Fast Facts
- Each ear of corn has an even number of rows—most often 16 rows, but always an even number!
- Native American tribes honored corn as a sacred gift. Many held corn festivals and dances to celebrate good harvests and thank the Earth for its abundance.
- Only one type of corn can make popcorn—it has a special shell that traps steam inside until it bursts open with a pop!.
- Corn comes in many colors—not just yellow! Some varieties are red, blue, purple, white, and even multicolored, often called “Indian corn.”

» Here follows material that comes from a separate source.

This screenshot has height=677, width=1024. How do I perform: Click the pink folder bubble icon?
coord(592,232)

Corn has a wild ancestor called teosinte, a grassy plant first grown by Indigenous peoples in southeastern Mexico about 8,000–10,000 years ago. Teosinte looked very different from modern corn—it was a spiky grass with tiny cobs—but scientists say it only differs by about five genes. Early farmers carefully saved and replanted seeds from plants with the best traits, slowly turning teosinte into the corn we know today.

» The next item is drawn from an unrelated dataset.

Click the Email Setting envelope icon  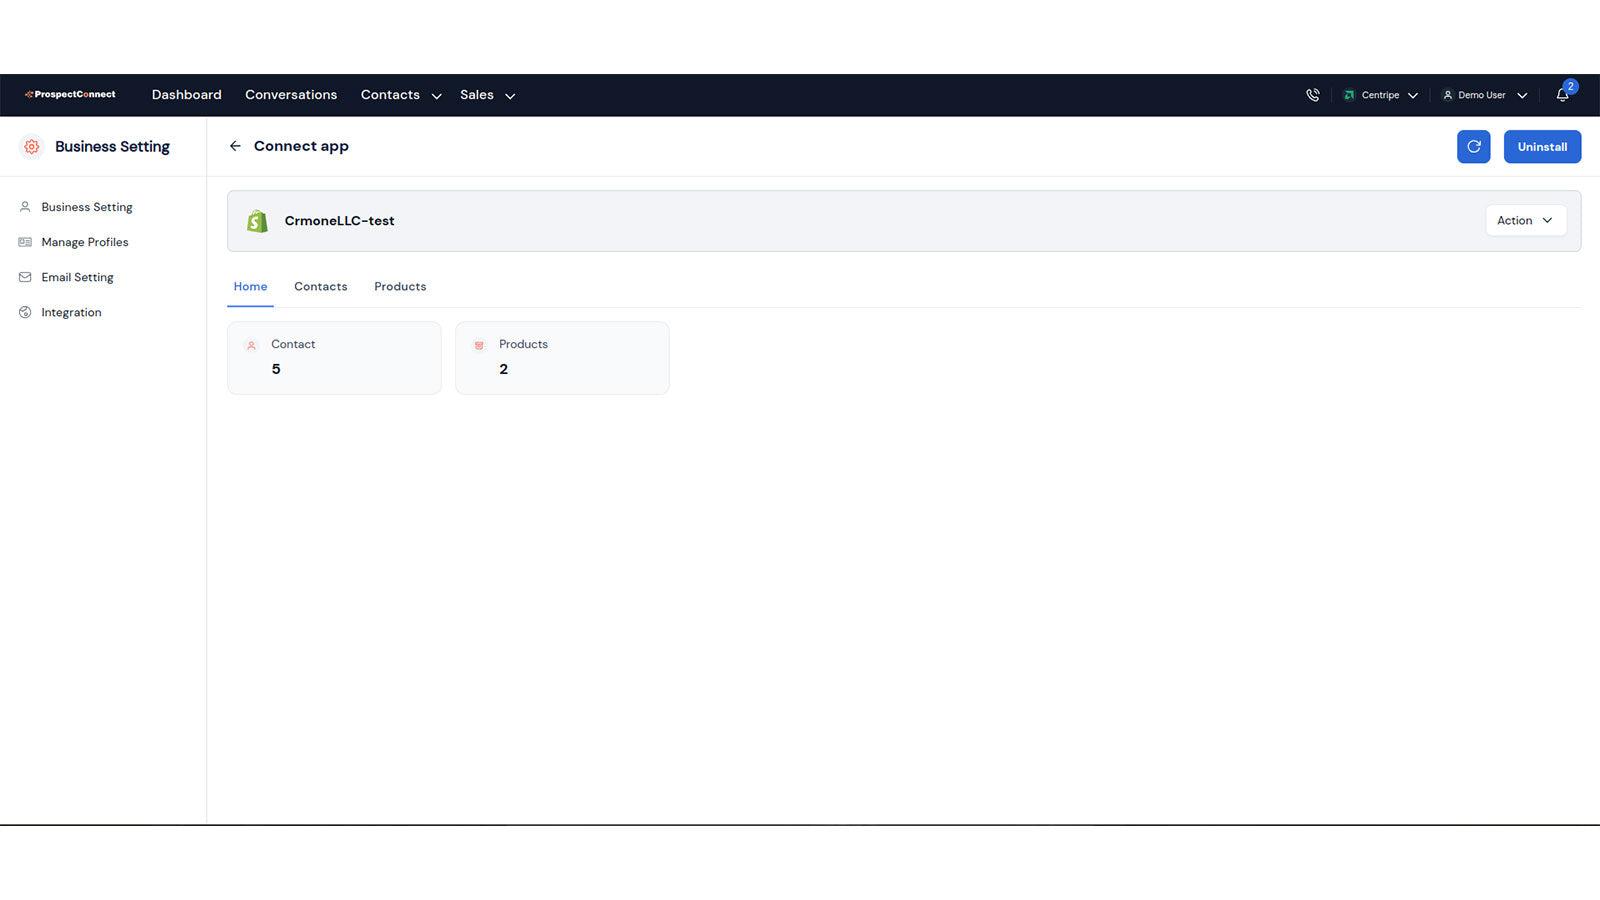pos(24,277)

As Indigenous peoples traveled north and south from Mexico, they carried corn seeds with them, spreading it across the Americas. Corn, also known as maize, became one of the most important foods for Native American tribes. It was often grown together with beans and squash in a traditional planting method called The Three Sisters. Many tribes celebrated the early corn harvest with a special ceremony called the Green Corn Dance.
When Europeans arrived in the Americas, Indigenous peoples shared their knowledge and corn seeds with them, and corn was likely enjoyed at the first Thanksgiving in 1621.